IT IS difficult to open a newspaper or turn on the TV without being bombarded with talk of the credit crunch – but how has the credit crunch affected merger and acquisition activity on a more local level?
It is clear that there has been a significant change in the availability of funds at some of the major banks over recent months. This has impacted not only on their willingness to support existing customers but also their appetite for funding trans
actions that involve businesses changing ownership.
Some banks, who were very aggressive lenders 12 months ago, are now less interested in funding change of ownership deals such as management buy outs and management buy ins.
However, this change in appetite by some of the historically more aggressive banks has created a gap in the market and we have seen a number of the traditionally more conservative banks viewing this as an opportunity to increase their market share.
This means that, whilst the level of debt funding achievable may be lower than 12 months ago, funding continues to be available for the right deals.

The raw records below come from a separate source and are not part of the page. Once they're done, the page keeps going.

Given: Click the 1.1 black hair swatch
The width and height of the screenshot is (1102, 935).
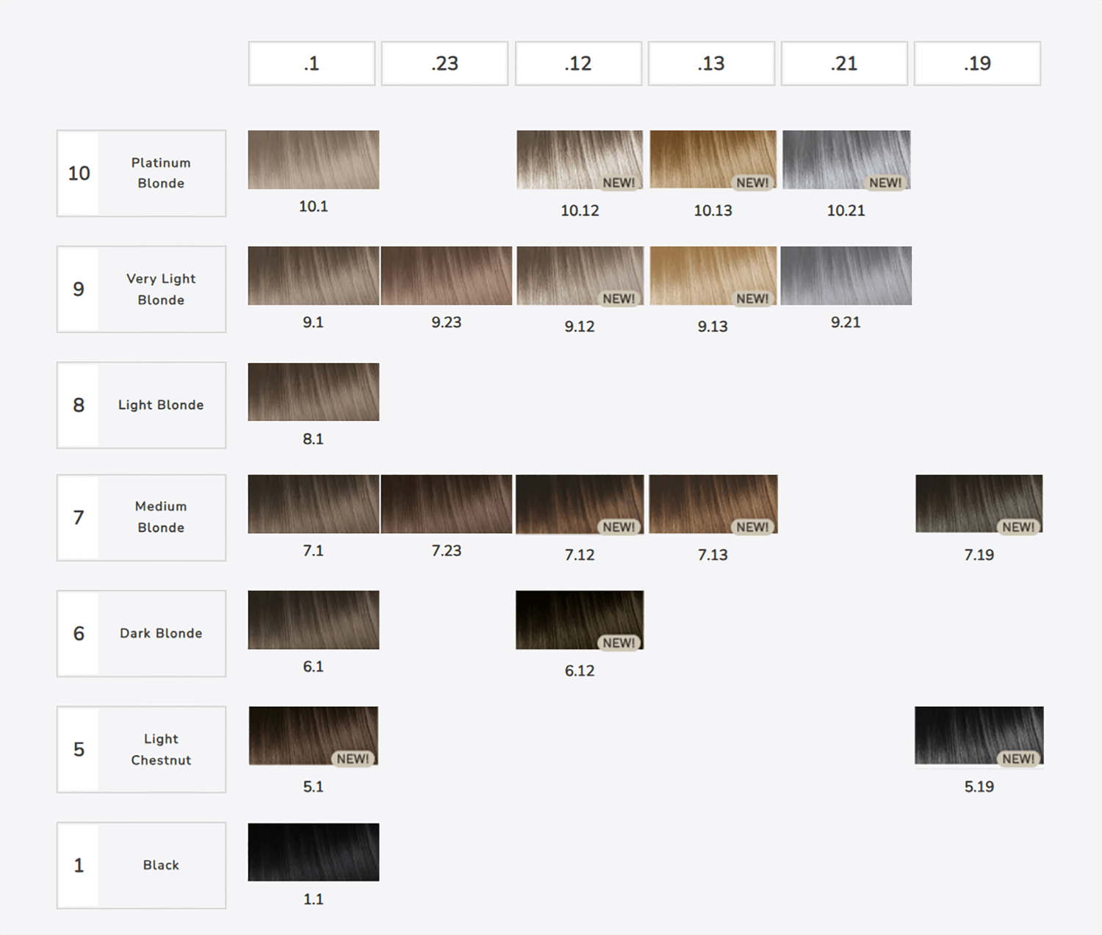Looking at the screenshot, I should click(x=313, y=852).
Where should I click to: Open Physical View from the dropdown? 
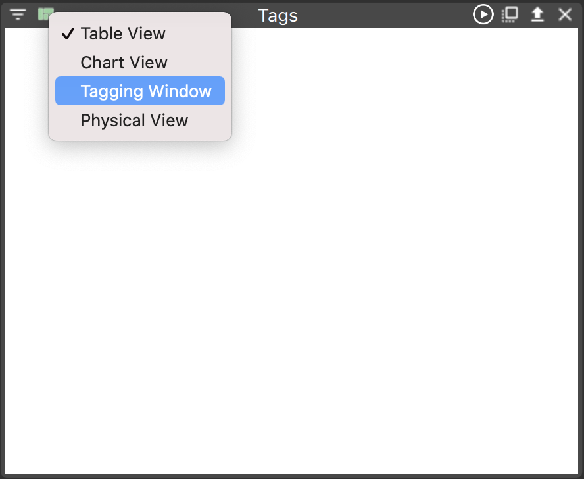click(140, 120)

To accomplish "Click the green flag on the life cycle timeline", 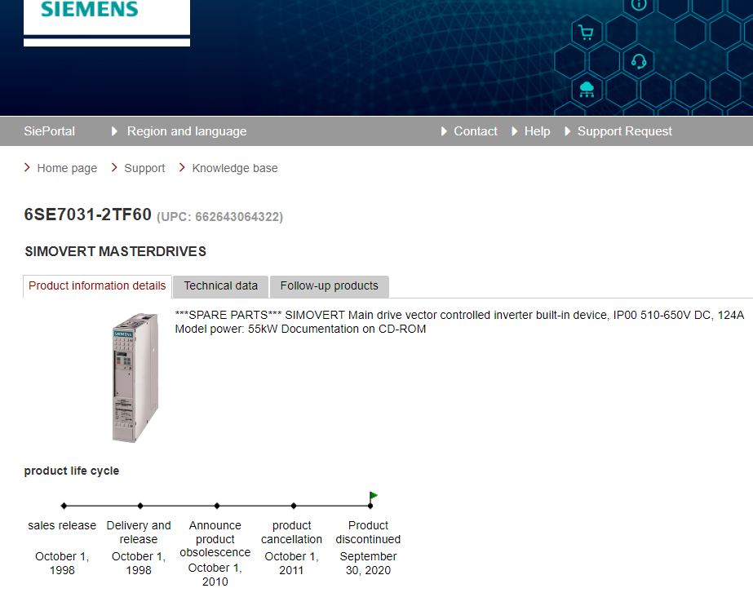I will click(374, 496).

The overall outlook for the economy is also looking uncertain.
However, this does not necessarily mean that we will see a slow down in businesses changing ownership – in fact the worsening economic conditions create many opportunities for entrepreneurial companies or individuals to make acquisitions.
Locally, the high level of businesses in the engineering sector (particularly those allied to oil, gas and aerospace) insulates the local economy, to some extent, from any potential recession.
So far it is the financial services sector that has caused the panic and once these institutions resolve their internal difficulties we should see increased merger and acquisition activity towards the end of 2008.